[Start of Text to read]
The proceeds from the rights offer are expected to be used to fund potential
acquisitions which NEPI is in the process of negotiating. Should the
acquisitions not be completed, the proceeds from the rights offer will be
used to repay existing borrowings.
SALIENT TERMS OF THE RIGHTS OFFER
NEPI shareholders will be offered 16.14242 new NEPI shares ("rights offer
shares") for every 100 ordinary shares held by them on Friday, 11 November
2011 for shareholders on either the South African share register or the UK
share register, or on Friday, 4 November 2011 for shareholders registered in
Romania.
The subscription price for rights offer shares is Euro2.80 per rights offer
share for shareholders on the UK share register and for shareholders
registered in Romania and R30.00 per rights offer share for shareholders on
the SA share register, calculated using a EUR/ZAR exchange rate of
Euro1.00:R10.70.
The letters of allocation (which are issued to shareholders on the South
African share register) are negotiable and can be traded on the JSE under
ISIN IM00B6YBF838.
The pre-emptive rights (which are issued to shareholders registered in
Romania) are negotiable and can be traded on the BVB by shareholders
registered in Romania under ISIN IM00B510GN84.
Shareholders are advised that neither the letters of allocation issued to
shareholders on the SA share register nor the pre-emptive rights issued to
shareholders registered in Romania are fungible and accordingly are not
capable of being transferred between the JSE and the BVB
UNDERWRITING
Fortress Income 2 Proprietary Limited (a wholly-owned subsidiary of Fortress
Income Fund Limited) has agreed to underwrite the rights offer up to a
maximum aggregate amount of R428 571 420, represented by 14 285 714 rights
offer shares at a subscription price of R30.00 per rights offer share listed
on the JSE in consideration for an underwriting fee of R2 142 857 (an amount
equivalent to 0.5% of its underwriting commitment).
[End of Text to read]
[Start of Supplied information]
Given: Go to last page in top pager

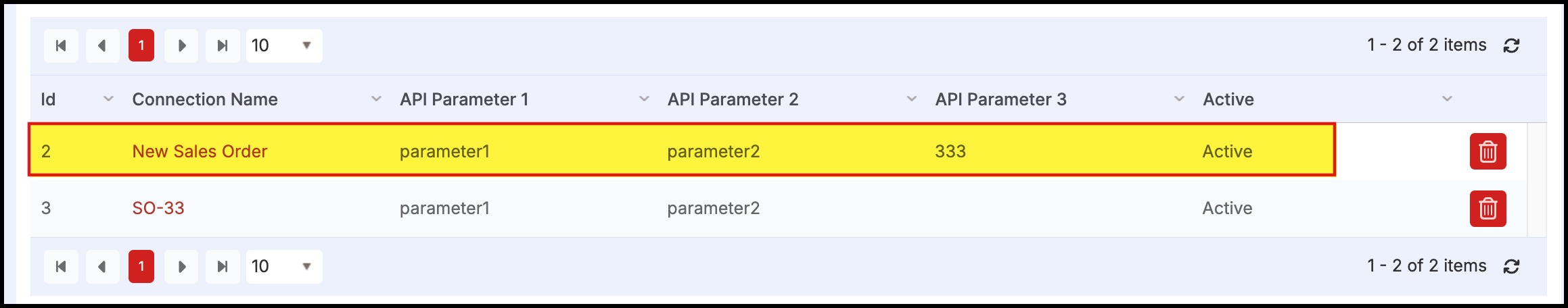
[End of Supplied information]
**Problem:**
Reproduce everything in the rights offer announcement from "The letters of allocation (which" down to "under ISIN IM00B510GN84.", without changing any wording.

**Response:**
The letters of allocation (which are issued to shareholders on the South
African share register) are negotiable and can be traded on the JSE under
ISIN IM00B6YBF838.
The pre-emptive rights (which are issued to shareholders registered in
Romania) are negotiable and can be traded on the BVB by shareholders
registered in Romania under ISIN IM00B510GN84.